2016 Chiroubles 'Chatenay'
Perched in between Morgon and Fleurie, the vineyards of Chiroubles are the highest in Beaujolais at around 400 metres above sea level. The vines sit on the upper slopes and in general terms produce a Beaujolais that can be, to quote Gerald Asher, all “…lacy texture and sleek charm.” Bouland’s Chiroubles comes from a 0.65 hectare parcel of 35 to 45 year old vines on the steep, ridged incline of Chatenay, on the typical granite and sandstone soils of the cru. Protected by a nearby forest, it’s a warm, north facing site and the 2016 is a lovely supple, open wine that’s packed with juicy cherry, rose and cool resinous notes. Delicious drinking now!
Vibrant & fresh with a hint of spice & stalk, juicy acid marries a supple texture, delicious, fresh red fruits and a hint of musk.
2016 Daniel Bouland Morgon 'Corcelette'
This particular wine is the first of the Bouland cuvées focusing on Corcelette’s pure, sandy, granitic soils, which gives wines of great perfume and finer, rounder tannins than those of Corcelette’s schist influenced terroirs. Although the name does not say so, this is truly a Vieilles Vignes cuvée. It has always been a 50-60 year old vineyard that has supplied the bulk of the fruit, as it is for this wine, and there are now two additional parcels of 80-year old bush vines. Partly aged in tank and partly in 2,000 litre foudre, it’s a really pretty version of the wine in 2016 with bright redcurrant, grenadine and lavender notes. Only medium-bodied it is perfectly balanced with a vibrant, lingering and perfumed close. It will age for a few years, no problem, but it is hard to justify waiting – it’s drinking so well now!

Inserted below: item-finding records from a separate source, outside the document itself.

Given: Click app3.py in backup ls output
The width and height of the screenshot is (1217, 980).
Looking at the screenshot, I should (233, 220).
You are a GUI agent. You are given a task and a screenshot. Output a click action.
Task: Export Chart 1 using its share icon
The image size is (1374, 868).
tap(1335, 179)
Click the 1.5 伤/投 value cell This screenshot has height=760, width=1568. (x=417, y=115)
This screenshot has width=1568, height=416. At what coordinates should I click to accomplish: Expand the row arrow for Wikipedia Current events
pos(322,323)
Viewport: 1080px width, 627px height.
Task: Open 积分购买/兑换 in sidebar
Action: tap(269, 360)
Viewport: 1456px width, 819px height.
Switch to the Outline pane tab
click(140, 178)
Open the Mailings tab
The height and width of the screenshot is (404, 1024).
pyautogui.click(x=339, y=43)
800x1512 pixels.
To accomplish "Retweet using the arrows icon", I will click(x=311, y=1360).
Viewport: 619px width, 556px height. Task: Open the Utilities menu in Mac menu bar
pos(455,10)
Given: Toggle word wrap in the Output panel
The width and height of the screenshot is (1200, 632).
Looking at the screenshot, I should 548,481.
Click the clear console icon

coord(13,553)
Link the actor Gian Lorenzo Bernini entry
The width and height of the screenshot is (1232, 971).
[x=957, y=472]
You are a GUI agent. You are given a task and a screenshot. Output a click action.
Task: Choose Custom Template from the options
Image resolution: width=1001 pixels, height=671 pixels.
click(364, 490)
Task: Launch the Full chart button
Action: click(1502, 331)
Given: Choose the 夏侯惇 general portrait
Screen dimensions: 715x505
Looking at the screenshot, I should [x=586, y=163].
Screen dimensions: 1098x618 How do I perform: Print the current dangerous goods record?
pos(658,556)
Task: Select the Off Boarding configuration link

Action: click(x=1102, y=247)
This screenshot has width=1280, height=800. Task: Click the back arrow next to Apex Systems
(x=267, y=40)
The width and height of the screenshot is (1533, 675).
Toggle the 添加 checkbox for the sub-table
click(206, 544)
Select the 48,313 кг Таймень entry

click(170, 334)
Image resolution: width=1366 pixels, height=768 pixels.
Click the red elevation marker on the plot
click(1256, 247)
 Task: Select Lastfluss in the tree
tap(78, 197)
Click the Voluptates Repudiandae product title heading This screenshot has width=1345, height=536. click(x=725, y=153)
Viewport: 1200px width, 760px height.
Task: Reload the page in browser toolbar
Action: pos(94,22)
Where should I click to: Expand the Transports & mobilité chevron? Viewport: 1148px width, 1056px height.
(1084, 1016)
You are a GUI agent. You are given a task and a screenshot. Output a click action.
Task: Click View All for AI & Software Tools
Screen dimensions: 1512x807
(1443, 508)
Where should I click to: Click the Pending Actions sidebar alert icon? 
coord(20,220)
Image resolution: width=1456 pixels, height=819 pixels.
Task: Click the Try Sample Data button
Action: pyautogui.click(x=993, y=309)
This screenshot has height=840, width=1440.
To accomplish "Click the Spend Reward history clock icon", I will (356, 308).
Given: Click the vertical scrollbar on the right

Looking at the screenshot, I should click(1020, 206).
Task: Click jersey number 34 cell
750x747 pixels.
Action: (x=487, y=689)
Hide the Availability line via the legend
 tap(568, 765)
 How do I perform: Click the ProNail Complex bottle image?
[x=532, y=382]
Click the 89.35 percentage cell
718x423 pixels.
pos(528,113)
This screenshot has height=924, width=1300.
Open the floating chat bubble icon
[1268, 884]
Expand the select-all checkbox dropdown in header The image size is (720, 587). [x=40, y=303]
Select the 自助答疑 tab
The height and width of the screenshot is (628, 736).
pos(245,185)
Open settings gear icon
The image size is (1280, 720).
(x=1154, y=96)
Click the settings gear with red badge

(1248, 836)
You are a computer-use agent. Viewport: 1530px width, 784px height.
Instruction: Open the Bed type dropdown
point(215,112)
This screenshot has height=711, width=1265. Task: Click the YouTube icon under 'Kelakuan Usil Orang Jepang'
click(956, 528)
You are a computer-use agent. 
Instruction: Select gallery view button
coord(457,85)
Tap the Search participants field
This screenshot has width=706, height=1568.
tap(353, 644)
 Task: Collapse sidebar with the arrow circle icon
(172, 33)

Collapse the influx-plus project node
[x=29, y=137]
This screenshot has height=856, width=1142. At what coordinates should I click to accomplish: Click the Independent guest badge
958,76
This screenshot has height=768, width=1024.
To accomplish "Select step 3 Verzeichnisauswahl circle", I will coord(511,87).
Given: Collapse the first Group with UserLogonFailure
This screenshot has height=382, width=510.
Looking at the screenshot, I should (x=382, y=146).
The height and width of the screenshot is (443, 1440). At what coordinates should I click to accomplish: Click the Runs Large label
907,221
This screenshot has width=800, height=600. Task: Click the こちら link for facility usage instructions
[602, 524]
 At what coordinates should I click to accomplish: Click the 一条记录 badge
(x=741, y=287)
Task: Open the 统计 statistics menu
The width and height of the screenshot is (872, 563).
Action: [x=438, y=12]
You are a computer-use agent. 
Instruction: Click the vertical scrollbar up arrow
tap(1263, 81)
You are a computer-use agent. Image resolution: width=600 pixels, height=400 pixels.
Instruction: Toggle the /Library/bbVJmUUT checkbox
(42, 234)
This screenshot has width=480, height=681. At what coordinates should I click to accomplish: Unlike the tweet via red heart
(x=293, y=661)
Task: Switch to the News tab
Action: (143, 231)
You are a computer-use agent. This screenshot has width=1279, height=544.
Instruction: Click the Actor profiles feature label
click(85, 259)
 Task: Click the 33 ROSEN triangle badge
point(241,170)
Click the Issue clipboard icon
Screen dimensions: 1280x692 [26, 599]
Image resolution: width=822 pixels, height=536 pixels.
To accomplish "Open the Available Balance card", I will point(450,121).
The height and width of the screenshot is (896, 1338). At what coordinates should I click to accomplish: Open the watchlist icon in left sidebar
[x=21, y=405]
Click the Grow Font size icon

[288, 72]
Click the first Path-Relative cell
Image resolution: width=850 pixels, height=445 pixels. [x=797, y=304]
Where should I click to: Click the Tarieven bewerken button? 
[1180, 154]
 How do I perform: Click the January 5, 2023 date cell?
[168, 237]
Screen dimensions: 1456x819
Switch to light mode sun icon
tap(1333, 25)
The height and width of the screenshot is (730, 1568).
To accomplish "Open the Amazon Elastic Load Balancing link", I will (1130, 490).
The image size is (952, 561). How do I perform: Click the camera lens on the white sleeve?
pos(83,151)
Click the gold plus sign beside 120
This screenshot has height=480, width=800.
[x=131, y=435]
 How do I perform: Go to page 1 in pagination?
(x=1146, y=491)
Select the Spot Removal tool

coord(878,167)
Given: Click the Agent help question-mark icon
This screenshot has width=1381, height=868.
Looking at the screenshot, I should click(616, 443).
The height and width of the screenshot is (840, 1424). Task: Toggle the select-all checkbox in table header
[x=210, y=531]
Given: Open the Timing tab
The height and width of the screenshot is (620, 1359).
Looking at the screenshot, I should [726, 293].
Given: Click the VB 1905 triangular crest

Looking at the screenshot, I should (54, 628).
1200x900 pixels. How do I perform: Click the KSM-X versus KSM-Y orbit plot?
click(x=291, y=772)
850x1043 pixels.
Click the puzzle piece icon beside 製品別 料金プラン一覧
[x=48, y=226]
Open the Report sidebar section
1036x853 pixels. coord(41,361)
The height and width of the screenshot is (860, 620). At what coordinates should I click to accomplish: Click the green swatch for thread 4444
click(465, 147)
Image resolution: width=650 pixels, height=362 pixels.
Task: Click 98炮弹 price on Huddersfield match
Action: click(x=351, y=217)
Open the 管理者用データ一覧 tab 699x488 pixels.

Shifting to the Cru of Morgon, the masculinity, earthiness & fuller bodied nature of the Terroir shines through. An extra layer of complexity shines through on the nose. There's a lovely core of fruit that lingers, those hints of spice and stalk adding an extra dimmension.
2016 Daniel Bouland Morgon 'Delys Vieilles Vignes'
This wine used to come to us simply as ‘Morgon Vieilles Vignes’, but did not carry the name of the vineyard or lieu-dit. It now does. As always, this is Bouland’s most structured and age worthy wine and it comes from a single hectare of 90 year old vines located on the Morgon-Chiroubles border, at the end of the Corcelette valley. Planted in 1926 on a south-east facing slope at 10,000 vines per hectare by Bouland’s grandfather, this incredibly steep terroir was historically known as Delys, though on the map it is now listed as Bois de Lys. With a bit of squinting you can see the hill from the Bouland homestead. The soils here are very poor, pure granitic sand. The 2016 has a darker, more structured profile as always but it is certainly a much more approachable version of this wine. In fact it is a very good drink today – especially from a decanter and with some barbequed meats. Expect lovely dark cherry, blackcurrant and bramble notes shot through with smoky, pitchstone-like minerality that will progressively become meaty with age. Like all the Bouland wines there is wonderful purity, precision and clarity that is rare in Beaujolais (well it’s rare anywhere truth be known). It will be lovely in five years and should live a lot longer but again, it’s superb drinking now.
With same earthy Morgon hallmarks as the 'Corcelette', the 'Delys' shows plenty of interest. It falls short on weight compared to the 'Corcelette' which I personally favour.